Since school begins in a week, it is already too late to be worrying about this but I specialize in worrying about things when the opportune worry-window has long passed, so here it is:
Rumi will be going to Gram Mangal. The pre-school is very simple and minimalistic and completely congruent with our parenting philosophies of unstructured free play, a flexible learning pace and cultural rootedness. Most importantly, it is right next door to us.
I am convinced of the merits of the school. What scares me a little about our decision is whether the fact that she will be in a pre-school that uses Marathi as its medium of instruction will adversely impact her communication and fluency in English. I am (slightly) ashamedly always super-impressed with cracking English. Also (a little more ashamedly), I immediately associate one of my favorite compliments ‘articulate’ with English. So I would love for Rumi to be articulate, but would I be OK with her choosing Marathi as her first language for beautiful articulation and self-expression? I’m not sure, but I’m not sure why I’m unsure, and I really am feeling bad and a bit of a classist about this. Does this mean that if I had to pick a language hierarchy for Rumi to be proficient in, English would be at the top of that list? (Don’t really want to answer that, especially on a public forum as this!) Oh My God, deep inside, am I one of those people who judge others based on superficial things such as language??
The husband thankfully runs so much deeper than me on so many levels and he is able to swat my buzzing doubts away as casually as dealing with mosquitoes with that zingy electrical racquet.
“I’m worried about whether we are starting Rumi off at a disadvantage. My school really made my English what it is today. She is already living in a Marathi-speaking environment. Where will she learn to speak and use English?”
“She will learn from us and with us. Would you rather have a school where the medium of instruction is English but her creativity is stifled under the garb of ‘discipline’? Where the syllabus and style of teaching and structure has not undergone any change in the last twenty years? Where she will get into the cycle of memorizing dates and giving exams one after the other for the next decade of her life?”
No, no and no. That is not what I want at all. I really do believe that our education system needs to undergo a massive overhaul and I am very happy to have found good alternative options in Pune.
“And will I meet like-minded parents? That I can actually talk to on the phone and hang out with?” (Since we are being superficial, let us go all the way in. My intense need for making friends and chatting people up manifests itself here). And in my defense, I have been at the receiving end of inverted snobbery, not in the school but in my society: cold looks because I asked something in English instead of Marathi.
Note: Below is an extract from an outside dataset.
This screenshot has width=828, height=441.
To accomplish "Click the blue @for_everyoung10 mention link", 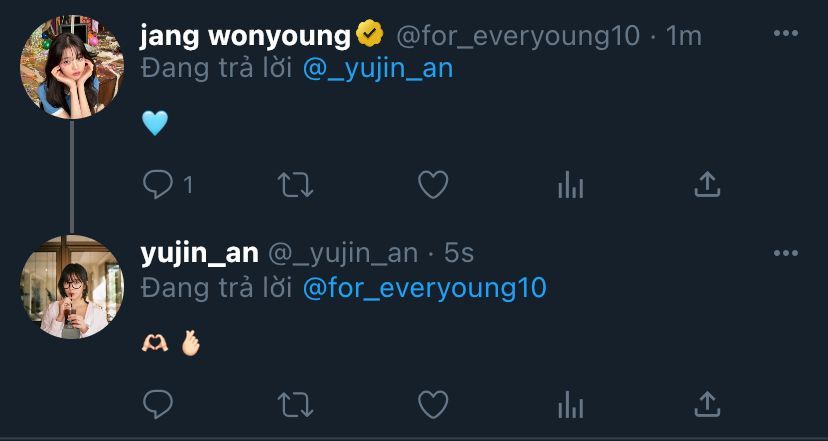I will 425,289.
“Is that more important than Rumi’s development and well-being?” asks the husband without the slightest trace of disbelief and impatience: he has taken the marriage vows of ‘for better and for worse’ to heart.
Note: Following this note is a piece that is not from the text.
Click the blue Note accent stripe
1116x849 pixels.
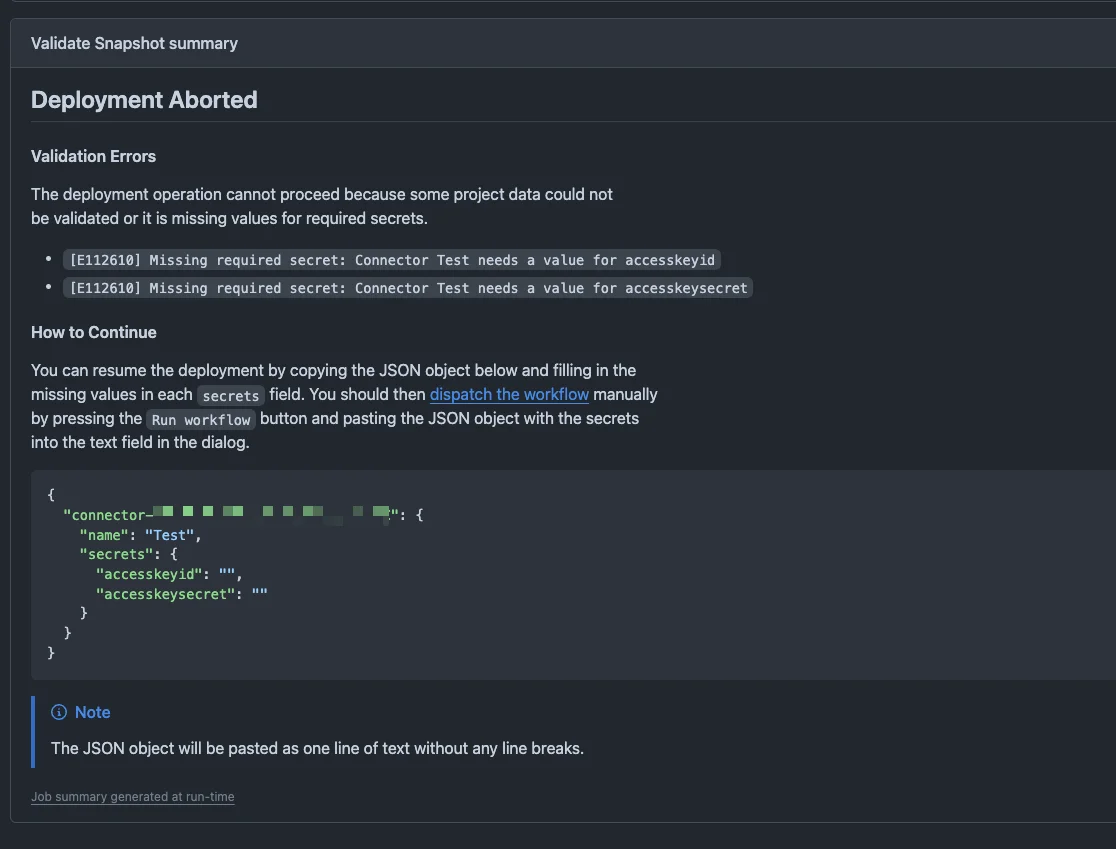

“Obviously not” I laugh, trying to cover up for the fact that I gave my social needs a thought while picking out a school for my child.
“Do you think you can express your thoughts beautifully and with equal ease in more than one language or do you have a clear preference for one language?” I realize I have never asked my multilingual husband this before. I know that my inner voice is clearly and unequivocally English and I assume that the one-language domination is true of most people.
Not for my husband though who can write and speak beautifully in both English and German, both languages that he learned and practiced fairly late in his life, both of which came much later than his native Marathi.
And there it is. There is an answer for every single worry that I voice and the bottom line is this: the onus of raising Rumi lies with us. If I want her to speak good English, there is a lot that I can do. We need not look at school as way of training our child into becoming all that we want to be (our parents did that: they outsourced the job to be done to the school). In our case, we are looking at the school to supplement and support our style of parenting, making Gram Mangal a good fit for pre-school, before we can send her to DLRC that takes kids from 7 years up. And what is the worst case scenario? That she has to be pulled out and change schools?
Filled with renewed assurance that we are making a decision that feels right for us, I turn my attention to the more important things to worry about: whether the pink Peppa Pig schoolbag will be delivered on time and how to nurse my broken heart when this little pumpkin takes off for four long hours every day.